» **What is needed**
Give every entry again precisely as it appears.

» **Records to use**

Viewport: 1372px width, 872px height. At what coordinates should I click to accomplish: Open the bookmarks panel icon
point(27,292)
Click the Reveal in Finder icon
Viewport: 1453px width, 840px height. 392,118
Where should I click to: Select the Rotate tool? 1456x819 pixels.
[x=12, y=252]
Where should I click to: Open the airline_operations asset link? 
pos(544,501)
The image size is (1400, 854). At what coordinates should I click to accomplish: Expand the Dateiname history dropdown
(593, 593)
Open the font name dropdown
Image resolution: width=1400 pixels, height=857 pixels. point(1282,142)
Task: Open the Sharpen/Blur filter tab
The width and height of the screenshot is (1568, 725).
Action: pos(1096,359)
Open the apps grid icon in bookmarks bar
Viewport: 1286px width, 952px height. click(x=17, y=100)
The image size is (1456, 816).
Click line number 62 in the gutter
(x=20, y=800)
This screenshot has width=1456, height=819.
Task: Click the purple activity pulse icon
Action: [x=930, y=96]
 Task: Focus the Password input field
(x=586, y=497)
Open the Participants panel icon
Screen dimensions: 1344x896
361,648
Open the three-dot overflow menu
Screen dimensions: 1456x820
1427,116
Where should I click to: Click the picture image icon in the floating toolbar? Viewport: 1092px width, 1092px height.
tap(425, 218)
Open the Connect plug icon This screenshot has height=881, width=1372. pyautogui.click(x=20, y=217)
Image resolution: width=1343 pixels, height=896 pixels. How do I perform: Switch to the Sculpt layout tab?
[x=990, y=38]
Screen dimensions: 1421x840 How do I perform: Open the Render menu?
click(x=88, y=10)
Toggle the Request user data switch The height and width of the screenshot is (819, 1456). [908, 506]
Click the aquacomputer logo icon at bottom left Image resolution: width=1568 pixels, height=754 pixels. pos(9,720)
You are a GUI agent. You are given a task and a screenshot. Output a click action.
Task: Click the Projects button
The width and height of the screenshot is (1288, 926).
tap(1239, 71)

» **Answer section**
Viewport: 1372px width, 872px height. At what coordinates should I click to accomplish: Open the bookmarks panel icon
point(27,292)
Click the Reveal in Finder icon
Viewport: 1453px width, 840px height. 392,118
Where should I click to: Select the Rotate tool? 1456x819 pixels.
[x=12, y=252]
Where should I click to: Open the airline_operations asset link? 
pos(544,501)
The image size is (1400, 854). At what coordinates should I click to accomplish: Expand the Dateiname history dropdown
(593, 593)
Open the font name dropdown
Image resolution: width=1400 pixels, height=857 pixels. point(1282,142)
Task: Open the Sharpen/Blur filter tab
The width and height of the screenshot is (1568, 725).
Action: pos(1096,359)
Open the apps grid icon in bookmarks bar
Viewport: 1286px width, 952px height. click(x=17, y=100)
The image size is (1456, 816).
Click line number 62 in the gutter
(x=20, y=800)
This screenshot has width=1456, height=819.
Task: Click the purple activity pulse icon
Action: [x=930, y=96]
 Task: Focus the Password input field
(x=586, y=497)
Open the Participants panel icon
Screen dimensions: 1344x896
361,648
Open the three-dot overflow menu
Screen dimensions: 1456x820
1427,116
Where should I click to: Click the picture image icon in the floating toolbar? Viewport: 1092px width, 1092px height.
tap(425, 218)
Open the Connect plug icon This screenshot has height=881, width=1372. pyautogui.click(x=20, y=217)
Image resolution: width=1343 pixels, height=896 pixels. How do I perform: Switch to the Sculpt layout tab?
[x=990, y=38]
Screen dimensions: 1421x840 How do I perform: Open the Render menu?
click(x=88, y=10)
Toggle the Request user data switch The height and width of the screenshot is (819, 1456). [908, 506]
Click the aquacomputer logo icon at bottom left Image resolution: width=1568 pixels, height=754 pixels. pos(9,720)
You are a GUI agent. You are given a task and a screenshot. Output a click action.
Task: Click the Projects button
The width and height of the screenshot is (1288, 926).
tap(1239, 71)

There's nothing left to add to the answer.